Ma oltre ai chirurghi, in un centro di senologia ci sono figure dedicate alla senologia: dalla diagnostica ai trattamenti post-operatori. Le figure principali sono il radiologo, l’oncologo, i radioterapisti, il chirurgo plastico, tutti professionisti specializzati, che utilizza apparecchiature e tecnologie dedicate alla senologia.
“Ogni settimana – prosegue Botta – ci incontriamo per decidere come gestire i singoli casi, sia prima dell’intervento, sia successivamente per valutare il risultato. Il nostro ‘Tumor Board’, conta una trentina di persone, e comprende anche un’infermiera del seno, Ema Ramelli, che segue e coordina il percorso terapeutico, fisioterapisti, e uno psicoterapeuta. Tutte figure che garantiscono una presa a carico completa delle pazienti”.

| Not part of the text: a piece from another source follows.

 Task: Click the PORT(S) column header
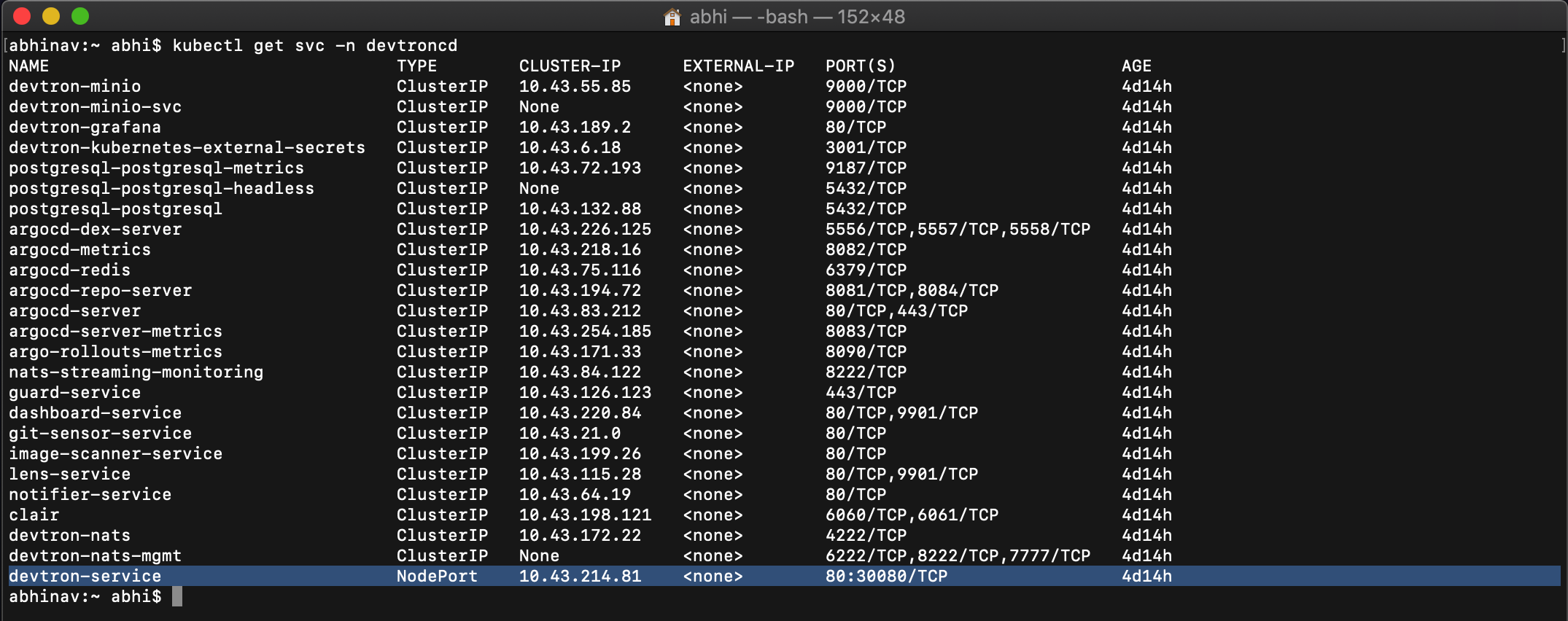point(860,66)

Se la donna utilizza i canali che noi proponiamo, spiega il ginecologo, la percentuale di successo nelle cure è molta alta. “Ma attenzione: noi non facciamo prevenzione, facciamo diagnosi precoce, perché è questo l’elemento fondamentale. Sottoporsi a una mammografia non significa evitare il tumore al seno, ma poterlo diagnosticare nella sua fase iniziale, così da garantire il successo terapeutico. Se la donna effettua controlli diagnostici regolari, i risultati molto buoni”.
Da alcuni anni il Cantone offre la possibilità di effettuare gratuitamente un esame mammografico. Oggi donna che ha compiuto 50 anni viene invitata a sottoposti alla diagnosi, ripetendola ogni due anni.
In effetti, spiega il dottor Botta, tra i 50 e i 70 anni di età, la mammografia andrebbe effettuata a cadenza biennale. Ma è una regola che non esclude eccezioni: “Se una paziente di 35 anni mi dice che sua madre e magari anche sua sorella hanno avuto un tumore al seno, i controlli vanno anticipati. Una donna dovrebbe fare un bilancio senologico già a partire dai da 30 anni e capire insieme al suo medico qual è l’iter diagnostico corretto per lei. Se ci sono fattori di rischio evidenti bisogna iniziare prima. Ogni ginecologo fa queste valutazioni, ma chi ha una specifica formazione in senologia ha un occhio più vigile e allenato a riconoscere i casi a rischio”.
Le statistiche dicono che in Ticino i casi sfiorano i 400 all’anno e che circa una donna su nove avrà questo problema nel corso della loro vita, e che il tasso di guarigione è attorno al 90%. Altri dati indicano che il ricorso alla chemioterapia viene riservato ai casi dove la malattia è in fase più avanzata, e che tocca non più del 20% delle pazienti. Ecco perché bisogna insistere sulla prevenzione e sulla diagnosi precoce.
“Credo che gli investimenti dalla politica per la tutela della salute e la prevenzione non siano ancora sufficienti – conclude il medico -, e proprio per questo le iniziative private orientate a sensibilizzare la popolazione hanno grande valore e importanza”.